Note: This bug is displayed in read-only format because the product is no longer active in Red Hat Bugzilla.
For bugs related to Red Hat Enterprise Linux 5 product line. The current stable release is 5.10. For Red Hat Enterprise Linux 6 and above, please visit Red Hat JIRA https://issues.redhat.com/secure/CreateIssue!default.jspa?pid=12332745 to report new issues.

Bug 524702

Summary: kvm_clock patches are slowing guests' shutdown to unusable levels
Product: Red Hat Enterprise Linux 5 Reporter: Gurhan Ozen <gozen>
Component: kernelAssignee: Glauber Costa <gcosta>
Status: CLOSED ERRATA QA Contact: Red Hat Kernel QE team <kernel-qe>
Severity: high Docs Contact:
Priority: high    
Version: 5.5CC: dhoward, dzickus, gcosta, jburke, jpirko, riel, tburke
Target Milestone: betaKeywords: TestBlocker
Target Release: ---   
Hardware: All   
OS: Linux   
Whiteboard:
Fixed In Version: Doc Type: Bug Fix
Doc Text:
Story Points: ---
Clone Of: Environment:
Last Closed: 2010-03-30 07:15:36 UTC Type: ---
Regression: --- Mount Type: ---
Documentation: --- CRM:
Verified Versions: Category: ---
oVirt Team: --- RHEL 7.3 requirements from Atomic Host:
Cloudforms Team: --- Target Upstream Version:
Embargoed:
Bug Depends On:    
Bug Blocks: 533192    

Description Gurhan Ozen 2009-09-21 19:43:18 UTC
Description of problem:
  This was brought to my attention when kvm guests' reboot operations failed in the rhts environment. A closer look into the problem revealed that the guests' shutdown process were taking unusually long periods of time on -165 and -166 kernels. Running the guests on -164 kernel process worked just fine. Furthermore, -164.2.1 kernel had the same very issue of long shutdown process. 

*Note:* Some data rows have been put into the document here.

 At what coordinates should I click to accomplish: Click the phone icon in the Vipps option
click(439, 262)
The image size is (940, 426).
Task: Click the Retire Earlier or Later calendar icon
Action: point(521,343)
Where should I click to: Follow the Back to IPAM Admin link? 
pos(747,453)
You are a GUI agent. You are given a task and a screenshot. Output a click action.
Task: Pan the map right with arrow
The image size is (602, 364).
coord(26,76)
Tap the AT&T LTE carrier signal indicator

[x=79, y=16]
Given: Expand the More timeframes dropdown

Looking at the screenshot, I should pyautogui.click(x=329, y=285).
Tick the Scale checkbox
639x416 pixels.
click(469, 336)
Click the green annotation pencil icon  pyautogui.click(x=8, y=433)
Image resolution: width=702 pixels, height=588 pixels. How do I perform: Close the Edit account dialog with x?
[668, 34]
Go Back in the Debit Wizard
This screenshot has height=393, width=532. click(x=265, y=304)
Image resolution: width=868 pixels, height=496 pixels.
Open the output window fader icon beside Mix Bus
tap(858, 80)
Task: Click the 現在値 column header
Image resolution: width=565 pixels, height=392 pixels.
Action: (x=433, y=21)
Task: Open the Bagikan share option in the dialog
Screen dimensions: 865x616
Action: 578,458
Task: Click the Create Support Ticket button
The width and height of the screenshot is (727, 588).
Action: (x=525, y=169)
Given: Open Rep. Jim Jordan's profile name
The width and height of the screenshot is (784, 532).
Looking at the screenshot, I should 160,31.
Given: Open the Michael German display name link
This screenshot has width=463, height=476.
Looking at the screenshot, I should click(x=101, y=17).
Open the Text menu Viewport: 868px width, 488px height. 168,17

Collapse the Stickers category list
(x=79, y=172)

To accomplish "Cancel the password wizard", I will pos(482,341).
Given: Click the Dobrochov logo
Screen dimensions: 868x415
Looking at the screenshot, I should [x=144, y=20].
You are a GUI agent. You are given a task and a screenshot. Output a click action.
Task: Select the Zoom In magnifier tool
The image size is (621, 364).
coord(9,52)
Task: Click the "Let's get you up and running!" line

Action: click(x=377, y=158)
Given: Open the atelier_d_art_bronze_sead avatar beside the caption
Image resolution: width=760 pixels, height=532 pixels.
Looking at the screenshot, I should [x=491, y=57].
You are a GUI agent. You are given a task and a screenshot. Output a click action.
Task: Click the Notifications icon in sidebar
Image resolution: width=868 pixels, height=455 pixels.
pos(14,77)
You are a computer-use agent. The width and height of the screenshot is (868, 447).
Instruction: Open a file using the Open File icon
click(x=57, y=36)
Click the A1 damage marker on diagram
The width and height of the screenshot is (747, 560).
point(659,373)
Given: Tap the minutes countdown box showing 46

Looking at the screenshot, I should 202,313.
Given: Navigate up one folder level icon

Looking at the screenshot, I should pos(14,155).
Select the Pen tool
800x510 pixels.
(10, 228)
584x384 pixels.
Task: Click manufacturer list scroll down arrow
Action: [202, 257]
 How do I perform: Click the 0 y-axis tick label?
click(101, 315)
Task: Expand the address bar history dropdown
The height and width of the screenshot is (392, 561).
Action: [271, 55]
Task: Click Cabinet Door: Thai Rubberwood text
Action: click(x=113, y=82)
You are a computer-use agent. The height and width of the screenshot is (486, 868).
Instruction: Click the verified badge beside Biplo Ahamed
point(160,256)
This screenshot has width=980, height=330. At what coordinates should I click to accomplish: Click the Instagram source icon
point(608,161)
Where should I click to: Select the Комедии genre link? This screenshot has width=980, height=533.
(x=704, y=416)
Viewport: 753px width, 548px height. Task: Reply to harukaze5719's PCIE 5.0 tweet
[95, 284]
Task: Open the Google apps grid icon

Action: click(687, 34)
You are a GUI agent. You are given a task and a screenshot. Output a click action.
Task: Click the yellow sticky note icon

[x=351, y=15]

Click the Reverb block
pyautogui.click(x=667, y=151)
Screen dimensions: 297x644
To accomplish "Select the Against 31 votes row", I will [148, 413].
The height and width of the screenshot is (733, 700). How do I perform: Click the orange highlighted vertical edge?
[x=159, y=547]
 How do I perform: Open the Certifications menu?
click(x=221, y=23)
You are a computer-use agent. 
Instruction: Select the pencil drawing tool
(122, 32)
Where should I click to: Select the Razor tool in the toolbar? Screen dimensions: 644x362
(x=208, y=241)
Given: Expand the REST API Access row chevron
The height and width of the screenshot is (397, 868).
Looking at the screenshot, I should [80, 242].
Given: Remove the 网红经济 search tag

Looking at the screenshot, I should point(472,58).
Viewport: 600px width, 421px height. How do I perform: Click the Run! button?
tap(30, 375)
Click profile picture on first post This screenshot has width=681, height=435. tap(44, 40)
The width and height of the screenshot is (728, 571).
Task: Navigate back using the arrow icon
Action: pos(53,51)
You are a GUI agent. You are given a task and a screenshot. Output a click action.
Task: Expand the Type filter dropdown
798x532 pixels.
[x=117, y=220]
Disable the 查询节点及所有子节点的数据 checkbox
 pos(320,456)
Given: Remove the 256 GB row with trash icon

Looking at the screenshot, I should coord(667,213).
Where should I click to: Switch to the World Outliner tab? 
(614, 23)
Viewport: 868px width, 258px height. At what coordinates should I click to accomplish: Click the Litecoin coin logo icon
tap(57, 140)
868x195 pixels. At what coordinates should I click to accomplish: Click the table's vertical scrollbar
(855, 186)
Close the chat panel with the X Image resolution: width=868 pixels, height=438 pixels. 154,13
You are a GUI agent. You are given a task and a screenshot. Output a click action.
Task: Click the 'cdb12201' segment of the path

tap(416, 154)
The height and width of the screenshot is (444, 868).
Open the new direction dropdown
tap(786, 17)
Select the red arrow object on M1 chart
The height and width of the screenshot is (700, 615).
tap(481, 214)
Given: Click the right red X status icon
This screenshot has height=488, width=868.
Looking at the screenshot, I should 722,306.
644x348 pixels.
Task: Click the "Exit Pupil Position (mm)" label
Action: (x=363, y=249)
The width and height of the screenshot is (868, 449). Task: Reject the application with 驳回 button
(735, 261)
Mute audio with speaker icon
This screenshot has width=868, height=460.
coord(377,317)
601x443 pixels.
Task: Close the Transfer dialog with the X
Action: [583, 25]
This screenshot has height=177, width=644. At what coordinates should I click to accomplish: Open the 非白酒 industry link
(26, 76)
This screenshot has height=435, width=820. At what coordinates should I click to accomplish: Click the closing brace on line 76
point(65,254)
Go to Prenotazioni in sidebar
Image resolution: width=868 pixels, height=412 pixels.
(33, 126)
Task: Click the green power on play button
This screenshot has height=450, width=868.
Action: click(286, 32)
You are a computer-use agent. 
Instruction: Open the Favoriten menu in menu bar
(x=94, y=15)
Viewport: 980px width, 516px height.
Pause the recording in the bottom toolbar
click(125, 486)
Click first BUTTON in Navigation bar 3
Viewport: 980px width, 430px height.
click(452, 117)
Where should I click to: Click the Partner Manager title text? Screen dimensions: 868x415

We have also tried clock=pmtimer argument on -166 kernel and when booted with clock=pmtimer argument, -166 kernel was able to shutdown in a reasonably short amount of time. 

It looks like the the difference between -164 and the rest of the kernels are the kvmclock patches. 


Version-Release number of selected component (if applicable):
kernel-2.6.18-164.2.1.el5 and above. 

How reproducible:
Every time. Not sure how much the host hardware matters for this, but this is what the host was: 
http://lab.rhts.bos.redhat.com/cgi-bin/rhts/system.cgi?id=1113

Steps to Reproduce:
1.Install a kvm guest from a tree that was 
kernel-2.6.18-164.2.1.el5 or newer kernel, or just upgrade the kernel in the guest after installing with an older kernel. Boot with it and try to reboot the guest.
2.
3.
  
Actual results:


Expected results:


Additional info:

Comment 1 Rik van Riel 2009-09-21 21:36:09 UTC
I see that the cpuflags in that system have constant_tsc, but not tsc_reliable or nonstop_tsc (which my system both have).  I don't know whether that's the cause, but it could be related.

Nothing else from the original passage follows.